Vermeidender Bindungsstil Der vermeidende Bindungsstil als ein sehr häufiger Grundtypus der Bindungsunsicherheit, der bei Männern häufiger als bei Frauen vorkommt (ca. 20 %). Dies ist ein Stil, mit dem die Trennungsangst am Ende des ersten Lebensjahres bewältigt wird. Diese Angst wird unterdrückt bzw. deaktiviert, sodass bei der Betrachtung des Kindes in dieser Phase keine Zeichen der Angst wie Unruhe, Kümmernis und Irritation bei einer Trennung wahrzunehmen sind. Das Kind kann sich weiterhin dem Spiel zuwenden, auch wenn die Mutter das Zimmer verlässt. Bindungsforscher sehen jedoch, dass die Konzentration beim Spiel deutlich nachlässt. Psychophysiologen finden bei Stressuntersuchungen einen erhöhten Cortisolspiegel im Speichel. Die Kinder wirken sehr unabhängig, was bei vielen Müttern, besonders deutschen Müttern, den Kommentar auslöst: „Wie gut mein Kind schon alleine bleiben kann.“ Die Kinder bilden ein Grundmuster der Distanz, tanken bei Trennungsangst nicht bei der Mutter auf, indem sie sich an diese binden und von ihr beruhigen lassen. Sie zeigen eine Selbstberuhigungs- und schließlich eine Distanzierungstendenz. Die Mütter bemühen sich nicht aktiv um die Nähe, die Kinder erleben Nähe immer weniger als beruhigend, schließlich sogar als unangenehm. In der Weiterentwicklung bleiben die Kinder näheintolerant und können auch dadurch den anderen wenig einbinden, wenig beruhigen, stehen eher daneben, wenn ein anderes Kind oder ein Erwachsener zum Beispiel Schmerzen hat oder weint.

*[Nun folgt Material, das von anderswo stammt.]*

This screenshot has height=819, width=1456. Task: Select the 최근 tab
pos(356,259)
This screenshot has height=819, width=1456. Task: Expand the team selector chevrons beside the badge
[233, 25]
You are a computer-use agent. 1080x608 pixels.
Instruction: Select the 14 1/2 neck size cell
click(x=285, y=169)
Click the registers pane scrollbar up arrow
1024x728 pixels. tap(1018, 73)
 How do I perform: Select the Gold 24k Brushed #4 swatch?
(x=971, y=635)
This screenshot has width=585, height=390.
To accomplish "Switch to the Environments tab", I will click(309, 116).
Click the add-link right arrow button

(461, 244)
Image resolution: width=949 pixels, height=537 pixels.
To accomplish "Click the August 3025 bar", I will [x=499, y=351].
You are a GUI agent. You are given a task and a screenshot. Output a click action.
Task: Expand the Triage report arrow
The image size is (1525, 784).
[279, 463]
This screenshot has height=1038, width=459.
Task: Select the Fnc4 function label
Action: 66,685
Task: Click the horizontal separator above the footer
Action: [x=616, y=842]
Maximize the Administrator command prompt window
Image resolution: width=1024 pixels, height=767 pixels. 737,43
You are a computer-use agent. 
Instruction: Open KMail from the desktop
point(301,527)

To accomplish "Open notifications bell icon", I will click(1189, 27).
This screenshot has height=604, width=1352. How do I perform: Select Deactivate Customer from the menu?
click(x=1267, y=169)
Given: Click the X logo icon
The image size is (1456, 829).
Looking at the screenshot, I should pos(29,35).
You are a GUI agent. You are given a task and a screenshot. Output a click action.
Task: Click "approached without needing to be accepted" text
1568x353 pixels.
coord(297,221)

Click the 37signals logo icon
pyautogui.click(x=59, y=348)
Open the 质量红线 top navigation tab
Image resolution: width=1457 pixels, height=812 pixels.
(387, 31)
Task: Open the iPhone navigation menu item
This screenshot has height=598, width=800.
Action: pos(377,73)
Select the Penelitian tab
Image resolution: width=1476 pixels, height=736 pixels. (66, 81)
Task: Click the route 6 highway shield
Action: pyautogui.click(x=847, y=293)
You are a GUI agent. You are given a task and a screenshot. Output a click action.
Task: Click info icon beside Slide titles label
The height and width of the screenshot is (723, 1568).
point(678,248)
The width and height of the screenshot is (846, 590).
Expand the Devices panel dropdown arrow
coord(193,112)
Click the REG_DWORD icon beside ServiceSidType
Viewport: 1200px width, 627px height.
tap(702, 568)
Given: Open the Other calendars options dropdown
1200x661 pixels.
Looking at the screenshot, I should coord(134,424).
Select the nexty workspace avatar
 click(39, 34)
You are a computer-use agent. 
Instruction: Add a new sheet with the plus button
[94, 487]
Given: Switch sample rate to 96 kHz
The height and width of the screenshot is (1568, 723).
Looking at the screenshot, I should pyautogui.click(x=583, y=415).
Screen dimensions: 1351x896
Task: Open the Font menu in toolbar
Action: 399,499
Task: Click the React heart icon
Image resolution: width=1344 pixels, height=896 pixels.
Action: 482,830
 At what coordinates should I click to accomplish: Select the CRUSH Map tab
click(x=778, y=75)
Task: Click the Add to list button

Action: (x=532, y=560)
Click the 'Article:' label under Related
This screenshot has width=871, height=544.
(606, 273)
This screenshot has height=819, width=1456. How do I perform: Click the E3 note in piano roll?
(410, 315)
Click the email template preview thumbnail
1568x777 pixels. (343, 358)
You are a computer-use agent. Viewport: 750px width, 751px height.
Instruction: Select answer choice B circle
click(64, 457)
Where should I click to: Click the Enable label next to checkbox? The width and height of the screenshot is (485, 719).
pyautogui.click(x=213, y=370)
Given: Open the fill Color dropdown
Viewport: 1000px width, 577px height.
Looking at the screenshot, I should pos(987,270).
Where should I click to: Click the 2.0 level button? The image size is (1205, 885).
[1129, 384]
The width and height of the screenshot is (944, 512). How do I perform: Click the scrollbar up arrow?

Verstärkte Näheintoleranz Ein sehr wechselnder, mal distanzierend-ignorierender, dann wieder sehr vereinnahmender Stil kann in der weiteren Entwicklung beim Kind „verstärkte Verschlingungsängste“ bewirken. Die Wechselhaftigkeit, die Bipolarität, zwischen extremer Nähe und starker Distanz verstärkt das Vermeidungsverhalten bezüglich der Nähe. Das Urvertrauen ist nicht gegeben. Im Gegenteil kann sehr häufig gegenüber der Hauptbezugsperson ein Misstrauen entstehen, durchmischt mit Zweifel und Aversion. Im weiteren Verlauf in der Trotzphase kann das Kind massive Machtunterwerfung erleben, indem die Sauberkeit forciert wird und die Kontrolle über das Verhalten wie über Körperfunktionen belohnt wird. Hier entsteht eine besondere Dominanz des Kontrollverhaltens und der Unterwerfung unter die Kontrolle. Dies sind Schlüsselstellen für die soziale Regelung, die Hierarchiebildung, die in pathologischer Ausprägung zu einer besonderen Macht-Ohnmachts-Sensibilisierung führen kann.

Beziehungstraumatisierung Verlassenheitssituationen, die im Bindungssystem ein Bindungstrauma hinterlassen, sind ein häufiges Grundschema für eine allgemeine Stressvulnerabilität. Diese liegt bei ca. 10 % der Bevölkerung vor. Neben dieser allgemeinen Verunsicherung ist nun in der Regel die Nähe-Distanz-Regulation gestört, sodass durchlässige Selbstgrenzen resultieren. Diese können Kinder zu sogenannten Selbstobjekten der Eltern machen, das heißt sie erfüllen wie ein verlängertes Selbst die Bedürfnisse der Eltern nach Zuwendung und Bewunderung und werden dann ihrerseits für Leistungen bewundert, wie die Eisprinzessin, die die Delegation von der Mutter erhält und sich deren nicht erfüllten Ich-Ideale zu Eigen zu machen. Diese Entwicklung eines falschen Selbst, nicht die eigene Autonomie und das authentische Selbst zu entwickeln, ist einer der häufigsten Befunde bei der Entwicklung von narzisstischen Störungen. Aber auch andere Traumata wie Gewalt, emotionale Vernachlässigung sind neben dem emotionalen Missbrauch besonders abzuklären.